- **Directions**:
Rewrite every one of the items below with "screenshot" switched to "screen capture", changing nothing else. Leave the pictures out of your answer.
--- begin Data listing ---
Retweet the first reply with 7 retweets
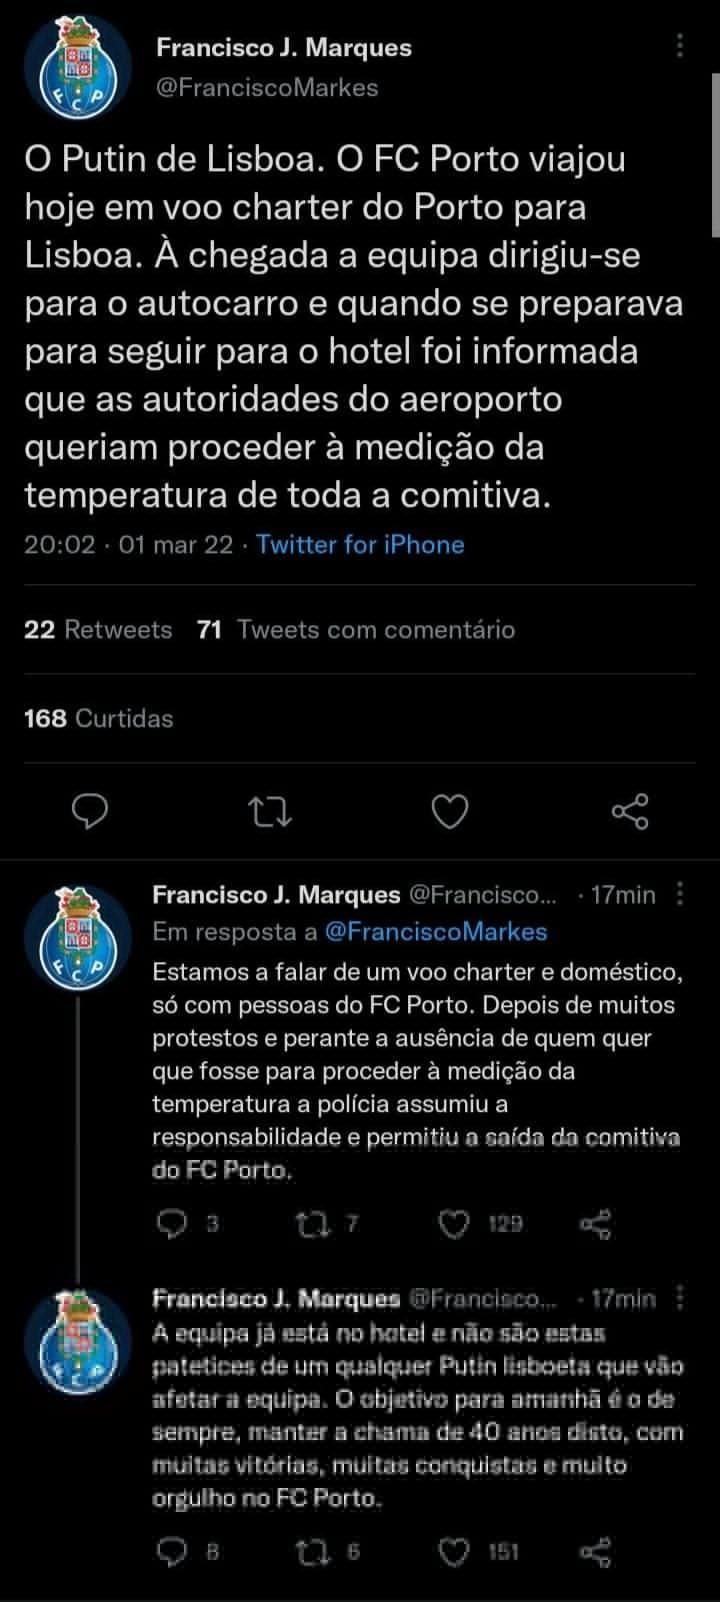Image resolution: width=720 pixels, height=1602 pixels. click(312, 1222)
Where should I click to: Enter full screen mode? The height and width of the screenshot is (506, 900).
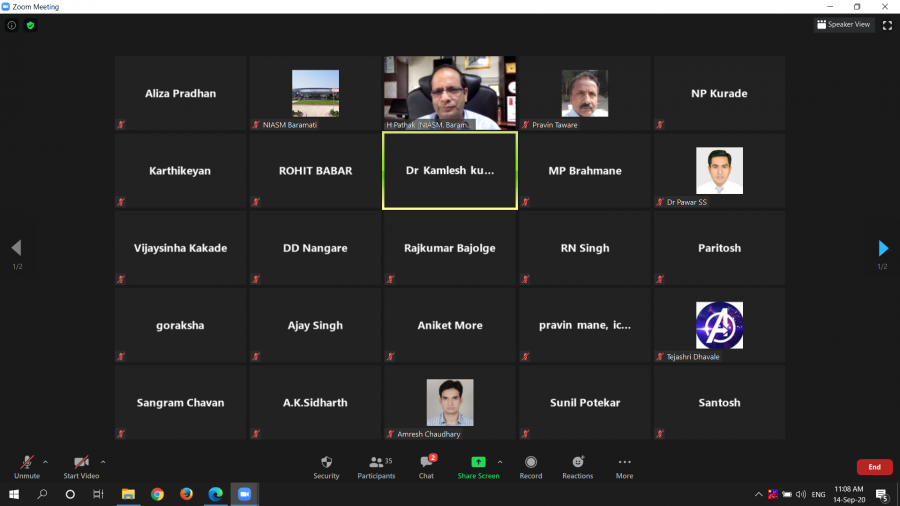pos(886,25)
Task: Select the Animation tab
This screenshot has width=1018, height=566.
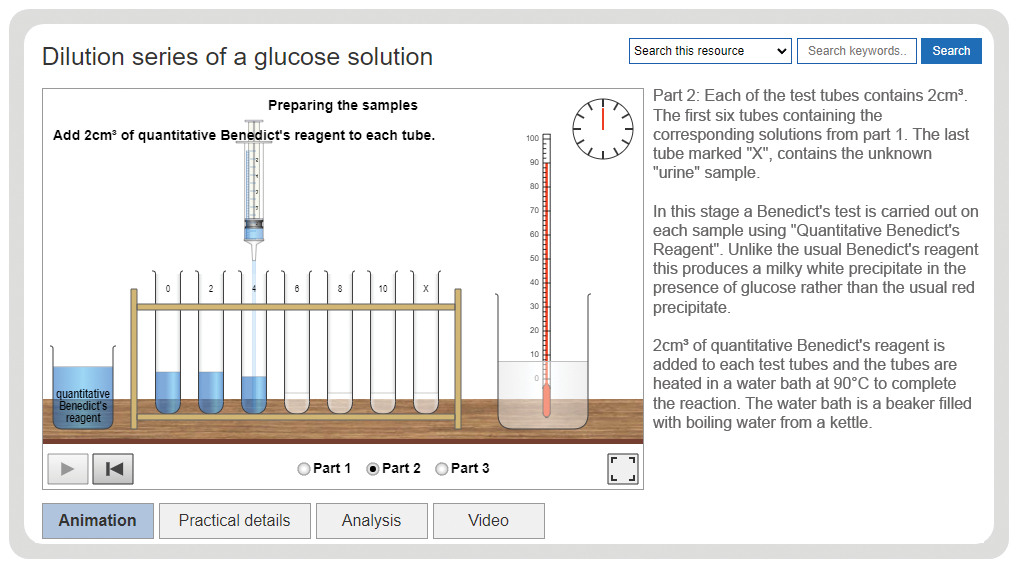Action: 97,521
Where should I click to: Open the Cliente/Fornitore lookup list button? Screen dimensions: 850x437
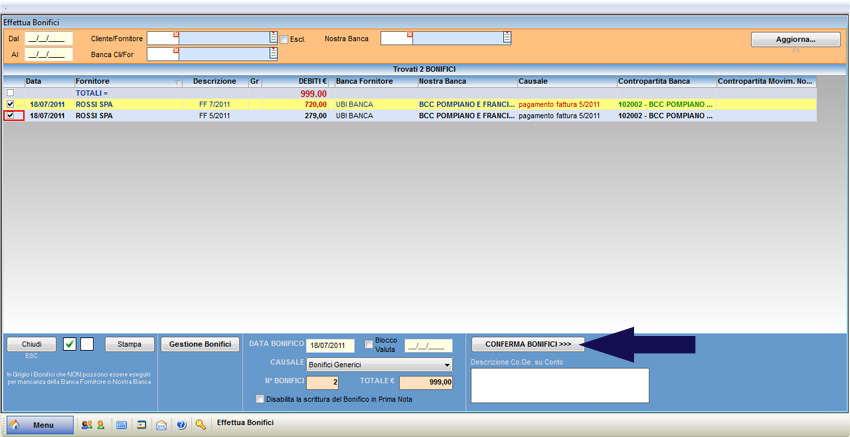(x=273, y=38)
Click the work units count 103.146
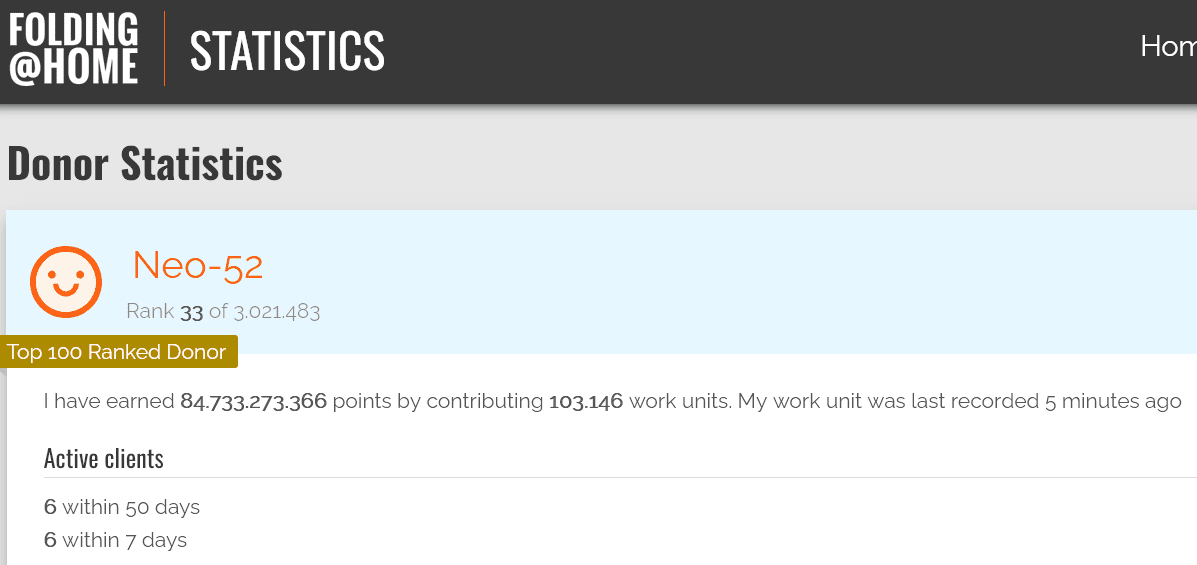1197x565 pixels. coord(586,402)
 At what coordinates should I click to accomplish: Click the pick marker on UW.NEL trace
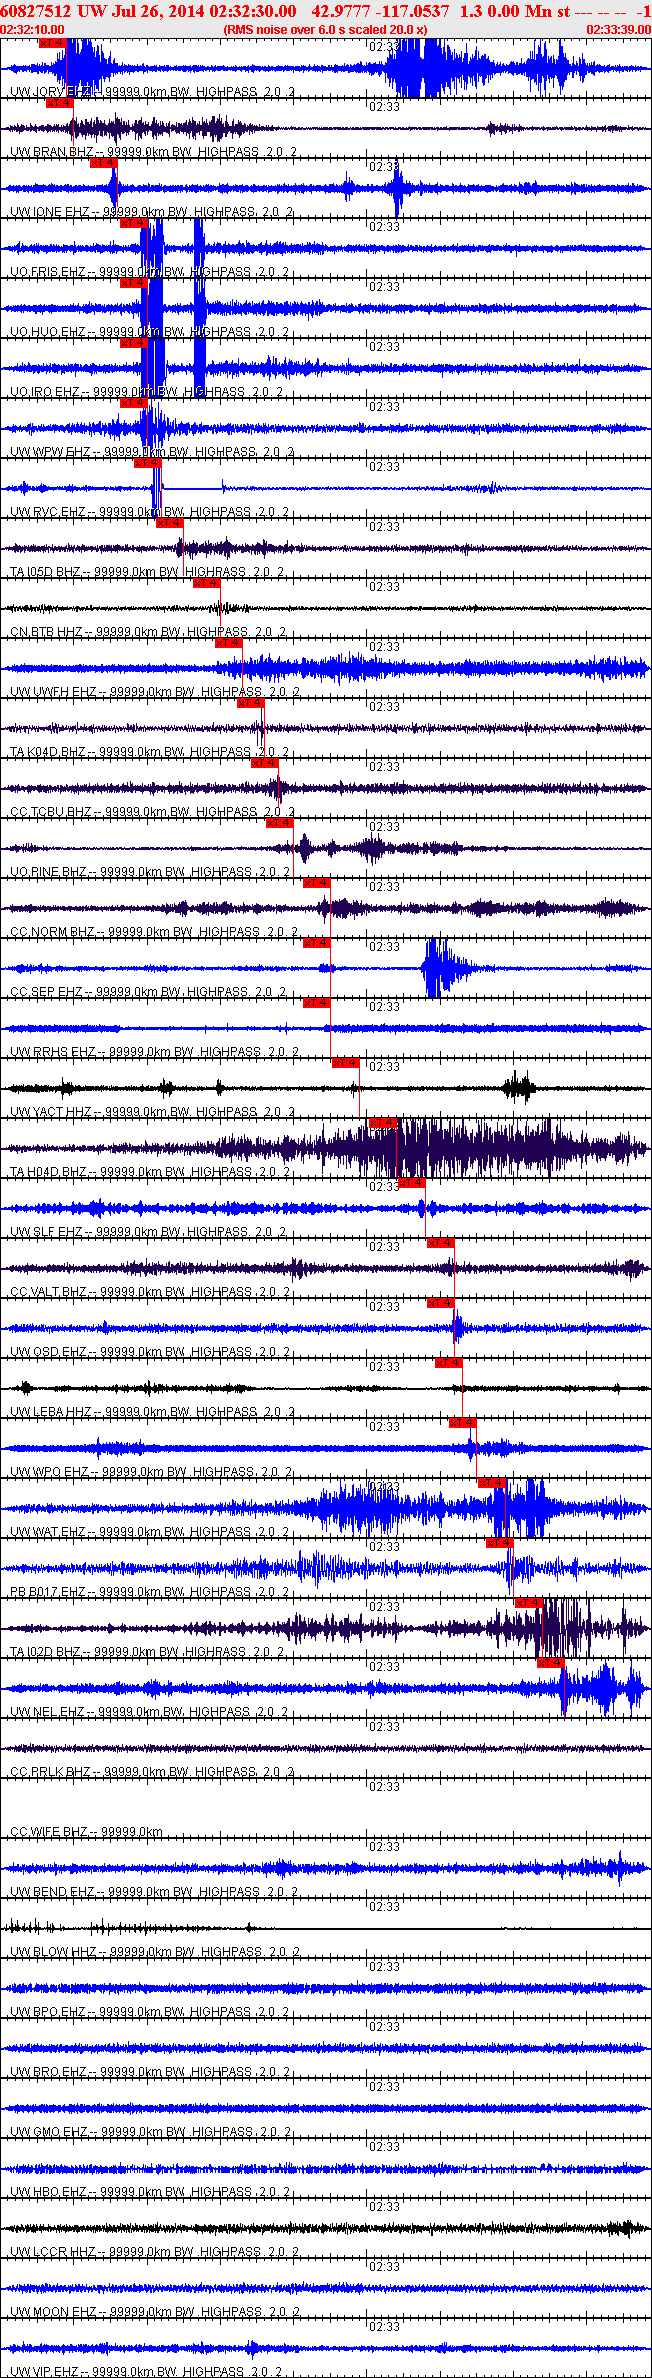point(551,1663)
--- end Data listing ---
- **Complete answer**:
Retweet the first reply with 7 retweets
Image resolution: width=720 pixels, height=1602 pixels. click(312, 1222)
Where should I click to: Enter full screen mode? The height and width of the screen capture is (506, 900).
pos(886,25)
Task: Select the Animation tab
This screen capture has width=1018, height=566.
Action: 97,521
Where should I click to: Open the Cliente/Fornitore lookup list button? Screen dimensions: 850x437
(x=273, y=38)
Click the work units count 103.146
1197x565 pixels. coord(586,402)
 At what coordinates should I click to accomplish: Click the pick marker on UW.NEL trace
point(551,1663)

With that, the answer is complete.